Customize rib structures on demand to precisely regulate material properties.

The Fraunhofer Institute has developed a new process that uses only a single raw material to produce an integrated shoe sole with multi-zone functionality. By customizing the arrangement of ribs and raised ridges, researchers can “program” the material’s deformation and mechanical behavior under external forces at the structural level.

The research team of the Fraunhofer Cluster of Excellence for Programmable Materials (CPM) has jointly completed technical validation with the sports brand Puma, confirming that the process is feasible for practical implementation and offers significant application advantages.

To further advance circular programmable material technologies, the institute introduced external collaboration in the follow-up ZiProMat project, joining forces with experts from the Fraunhofer Cluster of Excellence Circular Plastics Economy (CCPE) to tackle key challenges together.

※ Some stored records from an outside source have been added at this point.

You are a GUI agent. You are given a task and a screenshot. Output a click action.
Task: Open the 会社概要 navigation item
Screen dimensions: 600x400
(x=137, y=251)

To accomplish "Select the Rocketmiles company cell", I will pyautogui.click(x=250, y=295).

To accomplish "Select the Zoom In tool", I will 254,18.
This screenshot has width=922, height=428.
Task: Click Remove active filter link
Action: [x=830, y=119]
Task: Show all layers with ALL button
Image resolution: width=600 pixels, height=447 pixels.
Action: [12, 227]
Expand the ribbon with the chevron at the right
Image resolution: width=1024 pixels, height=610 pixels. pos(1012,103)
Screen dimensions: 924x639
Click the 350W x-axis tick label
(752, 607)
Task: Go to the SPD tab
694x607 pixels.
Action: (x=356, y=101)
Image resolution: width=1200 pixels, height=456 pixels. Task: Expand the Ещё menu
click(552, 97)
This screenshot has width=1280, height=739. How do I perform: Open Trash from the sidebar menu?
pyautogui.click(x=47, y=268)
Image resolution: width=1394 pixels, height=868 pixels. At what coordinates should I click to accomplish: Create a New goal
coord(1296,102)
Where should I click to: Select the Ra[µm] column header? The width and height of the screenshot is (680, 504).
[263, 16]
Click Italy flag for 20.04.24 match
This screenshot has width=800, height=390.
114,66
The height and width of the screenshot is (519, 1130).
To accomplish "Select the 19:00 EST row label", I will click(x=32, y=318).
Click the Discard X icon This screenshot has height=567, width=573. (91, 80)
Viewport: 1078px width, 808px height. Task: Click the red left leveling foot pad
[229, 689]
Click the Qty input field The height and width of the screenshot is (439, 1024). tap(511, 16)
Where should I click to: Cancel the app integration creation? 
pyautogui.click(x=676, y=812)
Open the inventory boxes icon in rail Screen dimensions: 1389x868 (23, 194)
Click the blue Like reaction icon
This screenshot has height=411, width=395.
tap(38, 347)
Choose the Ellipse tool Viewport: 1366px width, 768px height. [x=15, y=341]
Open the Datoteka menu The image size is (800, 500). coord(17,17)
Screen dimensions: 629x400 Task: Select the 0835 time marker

The project’s core objective is to manufacture both the sole and upper as an integrated structure using polyester-based materials, enabling their simultaneous recycling; at the same time, it aims to expand into diverse application scenarios and continuously optimize the entire recycling process.

Base material selected: thermoplastic copolyester elastomer

The team chose thermoplastic copolyester elastomer as the sole’s single base material, while the uppers and outer fabrics of athletic shoes on the market are already commonly made of polyester, making the raw material systems of the two fully compatible.

In the outsole manufacturing process, copolyester sheets are used as the raw material. After heating, the sheets are vacuum thermoformed onto a mold to preform a proprietary structure with ribs and raised ridges. The formed sheets are then stacked and bonded, allowing both the inner and outer layers of the outsole to form distinctive three-dimensional structures that determine its mechanical performance.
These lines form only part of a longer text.